What to work on - Please copy the lines below word for word, leaving out the pictures.
[BEGIN Data provided]
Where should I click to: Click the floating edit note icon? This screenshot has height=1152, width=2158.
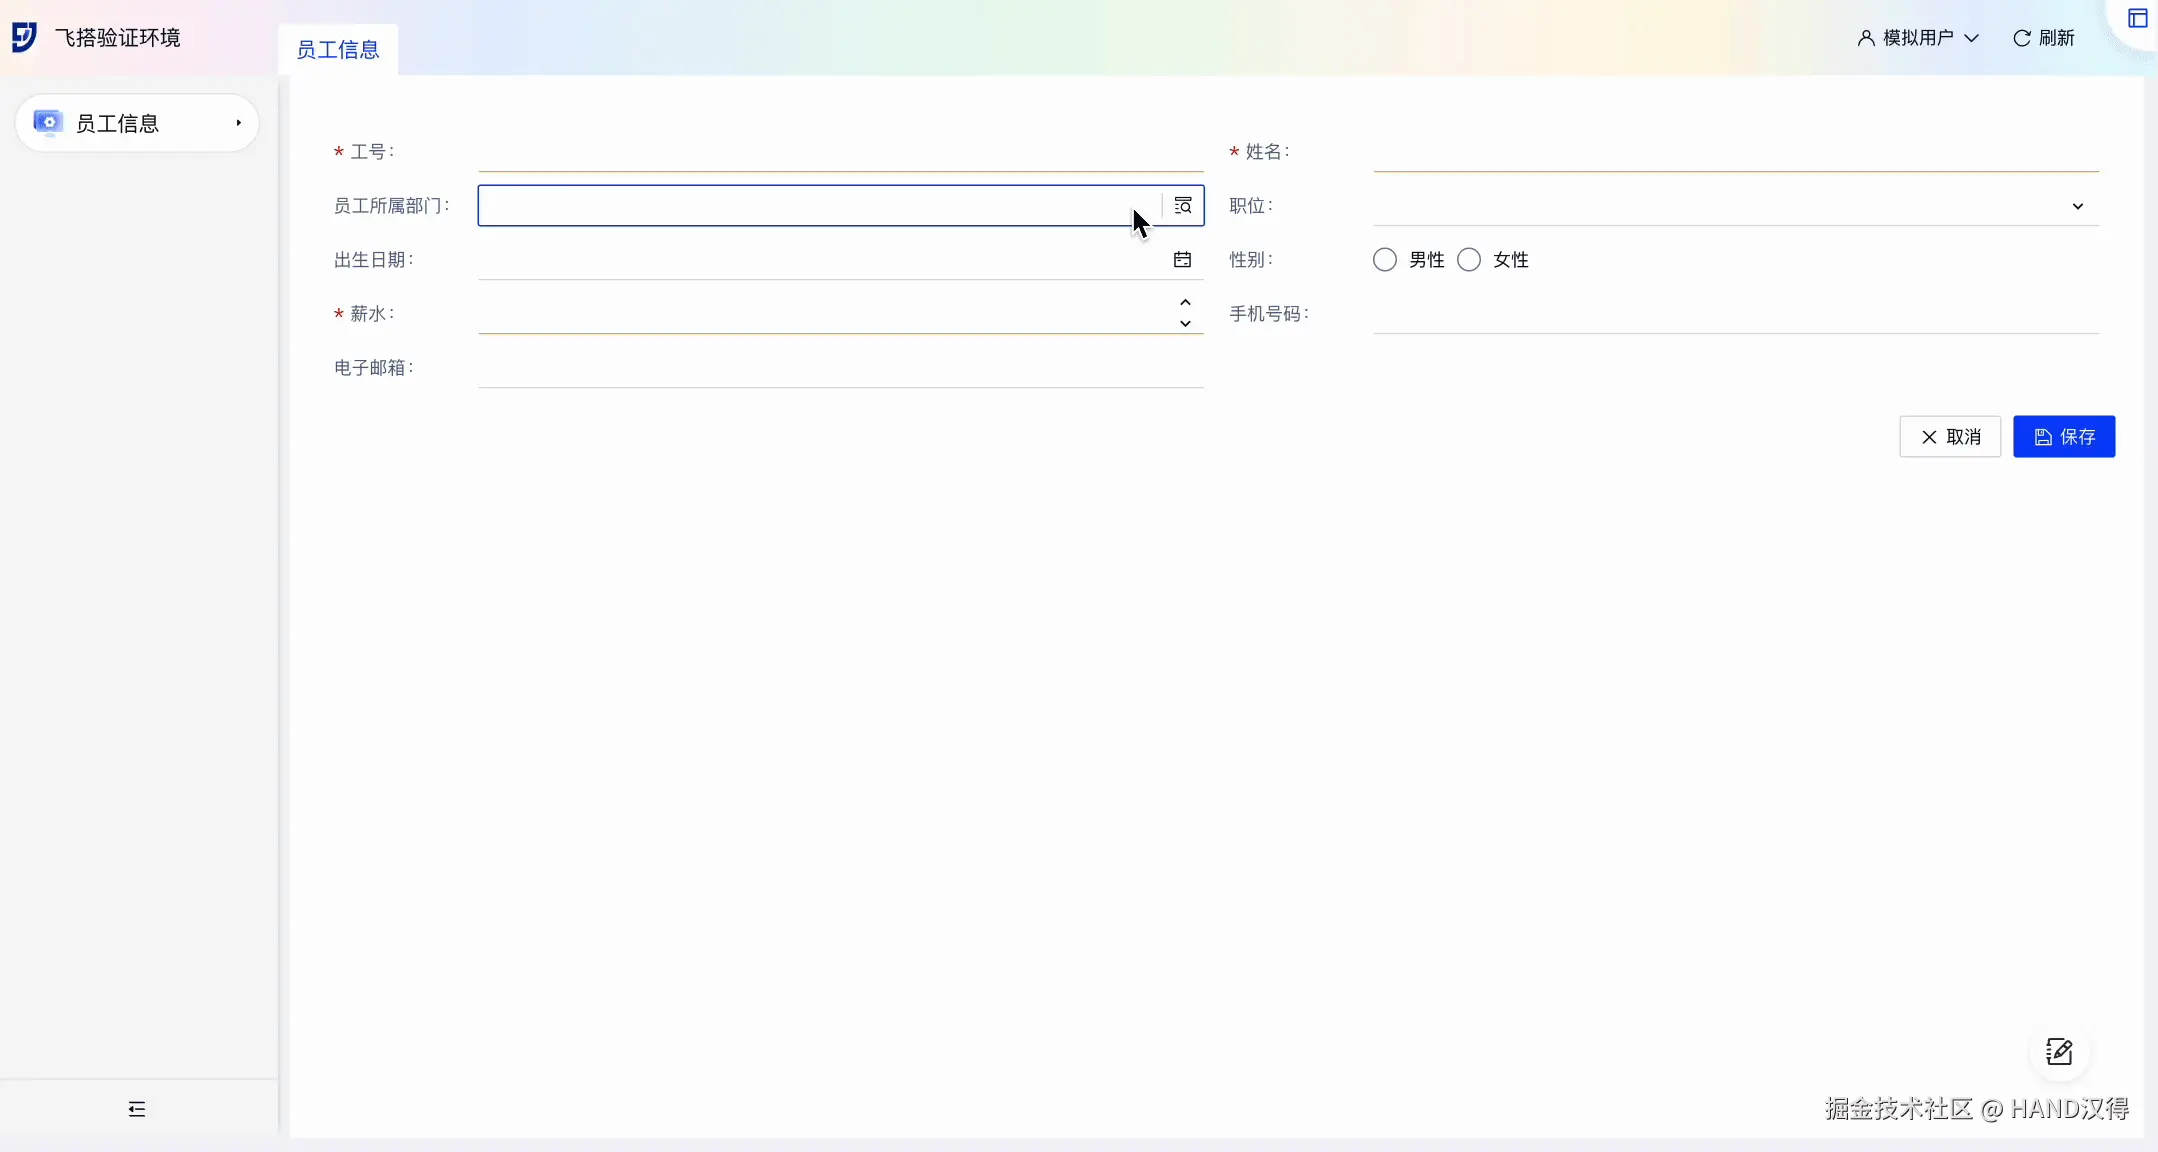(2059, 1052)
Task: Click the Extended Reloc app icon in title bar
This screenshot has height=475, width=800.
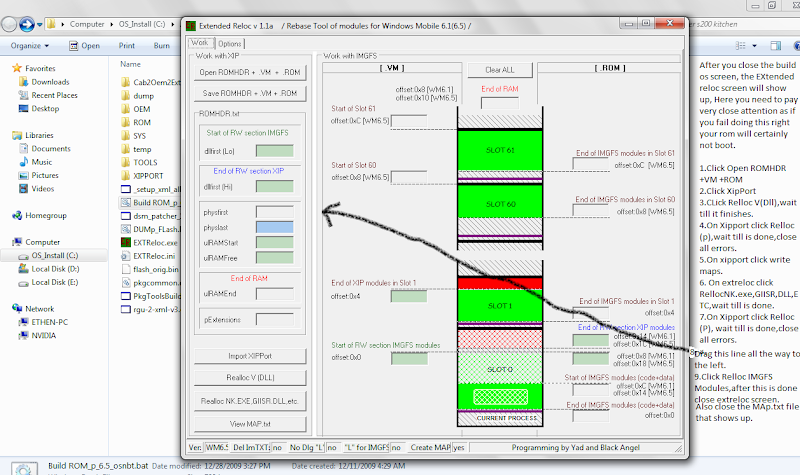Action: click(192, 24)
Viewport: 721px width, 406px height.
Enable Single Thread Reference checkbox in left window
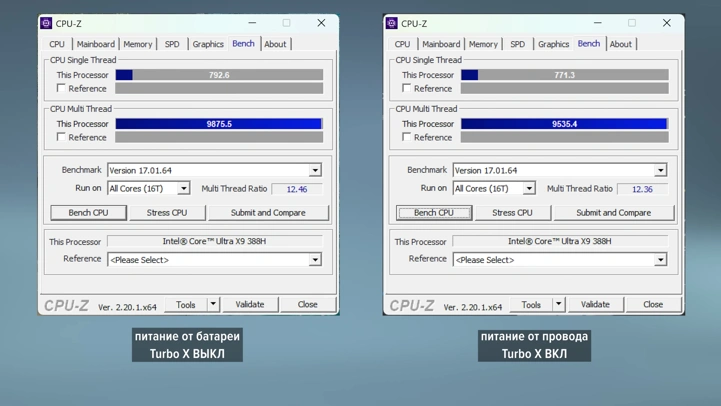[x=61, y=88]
[END Data provided]
The reply -
Where should I click to: Click the floating edit note icon? This screenshot has height=1152, width=2158.
(2059, 1052)
Task: Click the Extended Reloc app icon in title bar
This screenshot has height=475, width=800.
Action: click(192, 24)
Viewport: 721px width, 406px height.
Enable Single Thread Reference checkbox in left window
[x=61, y=88]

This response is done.